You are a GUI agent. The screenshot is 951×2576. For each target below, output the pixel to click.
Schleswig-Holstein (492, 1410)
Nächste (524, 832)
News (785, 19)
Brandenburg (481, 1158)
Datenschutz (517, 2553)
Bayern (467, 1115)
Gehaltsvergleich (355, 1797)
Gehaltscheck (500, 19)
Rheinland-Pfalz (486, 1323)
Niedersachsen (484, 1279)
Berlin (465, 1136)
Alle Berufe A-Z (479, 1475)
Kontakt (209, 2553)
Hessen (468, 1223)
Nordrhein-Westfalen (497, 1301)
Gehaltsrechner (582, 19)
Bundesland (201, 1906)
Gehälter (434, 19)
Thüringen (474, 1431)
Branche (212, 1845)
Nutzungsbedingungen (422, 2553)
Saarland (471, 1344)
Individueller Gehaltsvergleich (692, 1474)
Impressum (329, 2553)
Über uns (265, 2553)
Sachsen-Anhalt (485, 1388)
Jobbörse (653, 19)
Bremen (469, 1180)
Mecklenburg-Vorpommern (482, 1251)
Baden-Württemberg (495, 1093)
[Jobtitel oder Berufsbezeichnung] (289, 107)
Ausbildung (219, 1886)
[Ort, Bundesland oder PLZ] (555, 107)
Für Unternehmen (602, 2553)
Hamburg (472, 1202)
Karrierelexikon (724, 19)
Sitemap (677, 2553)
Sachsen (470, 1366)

* * *

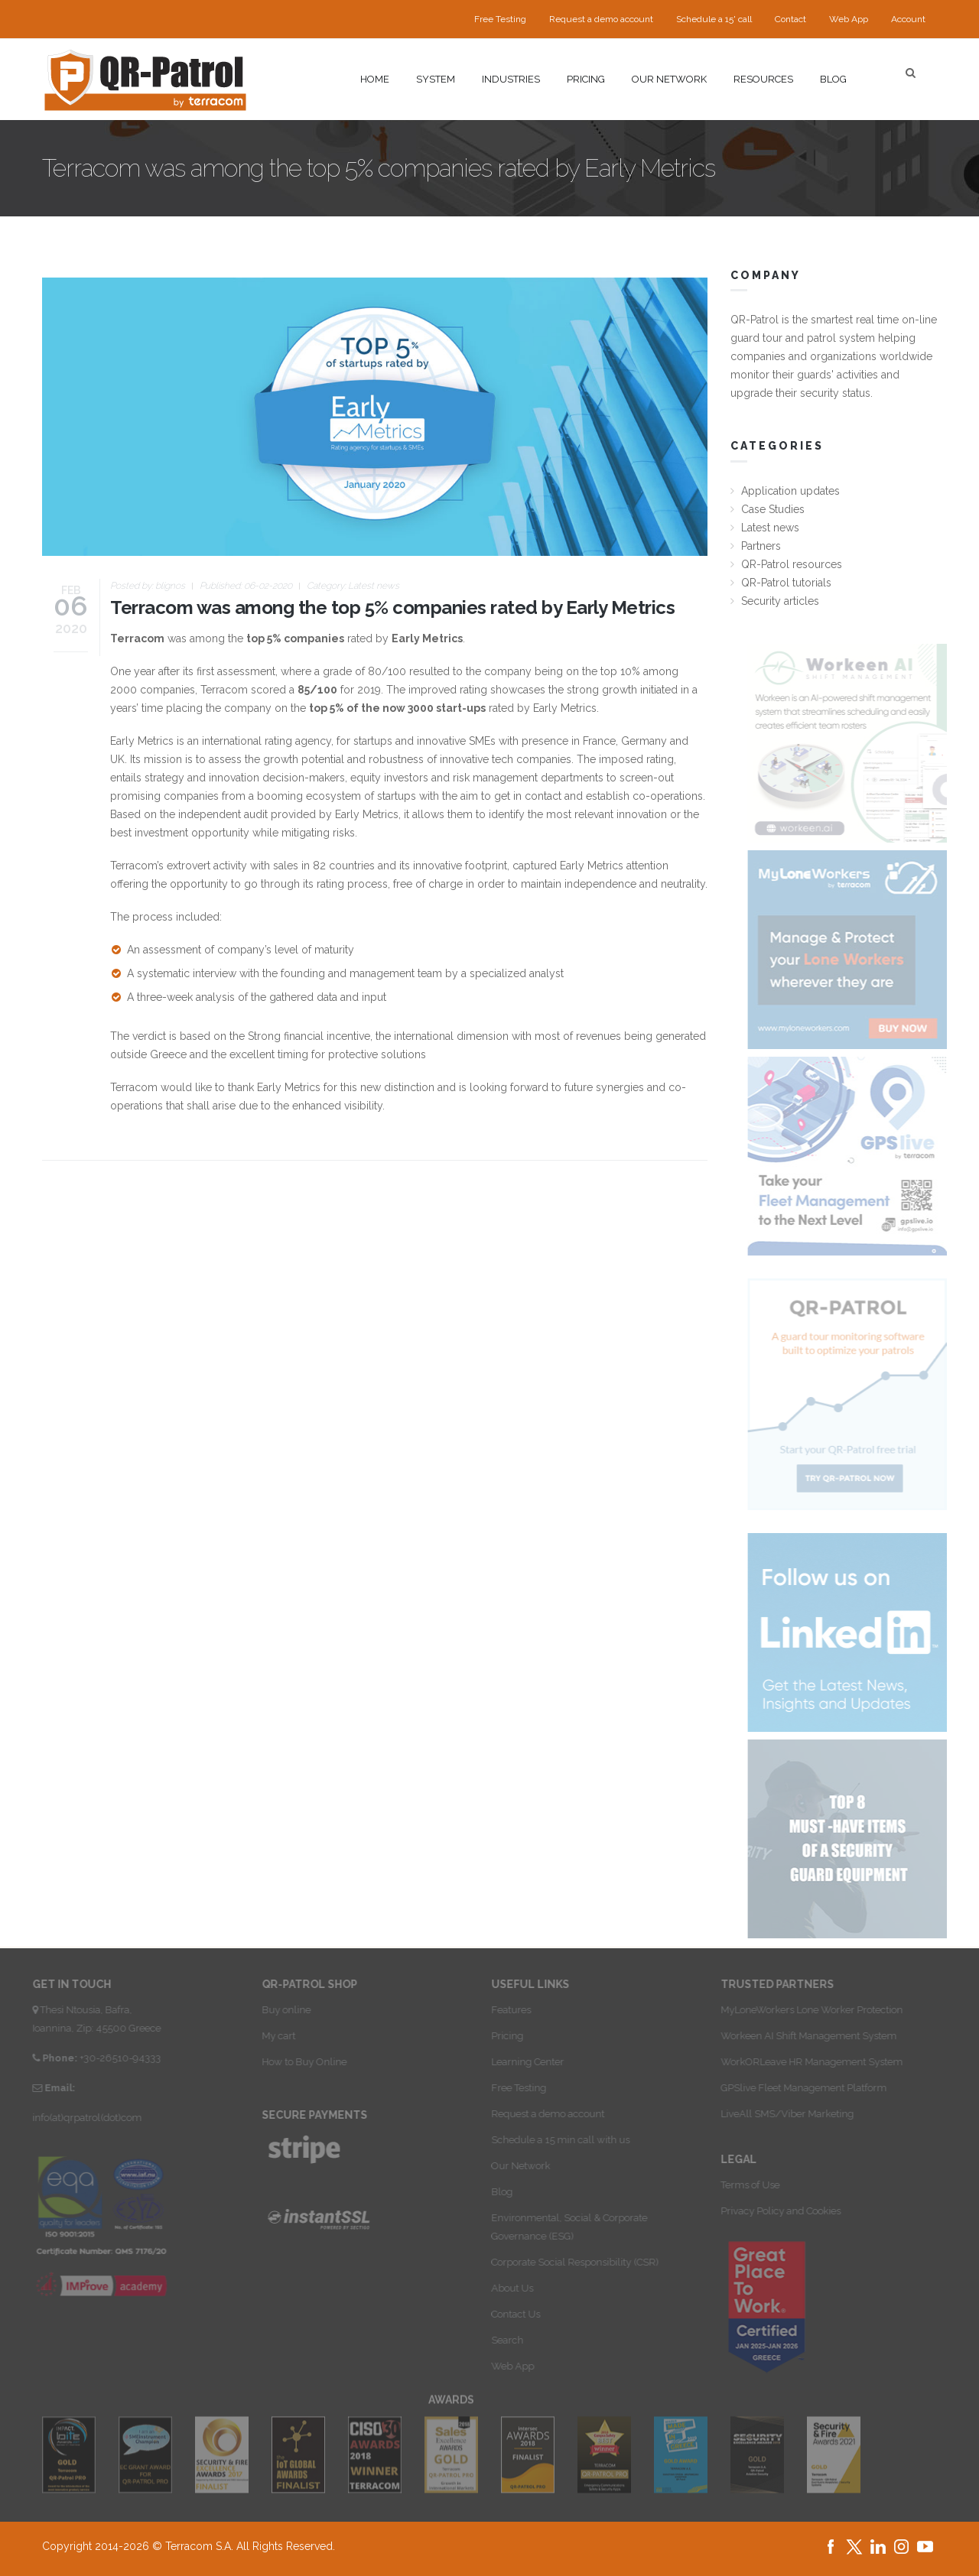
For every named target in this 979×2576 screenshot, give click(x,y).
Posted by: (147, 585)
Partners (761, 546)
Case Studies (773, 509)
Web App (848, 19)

EXERCISE REQUIREMENTS
Can you rescale the answer coordinates by 2.35 and round each to a whole number, with halves going up? Start at the line containing "Rheinland-Pfalz (486, 1323)", end after the line containing "Sitemap (677, 2553)", and reproduce each of those items in full with its request.

RESULT OF THIS EXERCISE
Rheinland-Pfalz (1142, 3109)
Niedersachsen (1137, 3006)
Berlin (1093, 2670)
Alle Berufe A-Z (1126, 3466)
Kontakt (491, 6000)
Hessen (1100, 2874)
Nordrhein-Westfalen (1168, 3057)
Gehaltsrechner (1368, 45)
Bundesland (472, 4479)
Gehälter (1020, 45)
Thüringen (1114, 3363)
Branche (498, 4336)
Nutzungsbedingungen (992, 6000)
Saarland (1107, 3158)
Individueller Gehaltsvergleich (1626, 3464)
Impressum (773, 6000)
Über uns (623, 6000)
Sachsen-Anhalt (1140, 3262)
Jobbörse (1535, 45)
Bremen (1102, 2773)
Mecklenburg-Vorpommern (1133, 2940)
Baden-Württemberg (1163, 2569)
[Jobtitel oder Berufsbezeichnung] (679, 251)
Ausbildung (515, 4432)
[Ort, Bundesland oder PLZ] (1304, 251)
Für Unternehmen (1415, 6000)
Hamburg (1109, 2825)
Karrierelexikon (1701, 45)
Sitemap (1591, 6000)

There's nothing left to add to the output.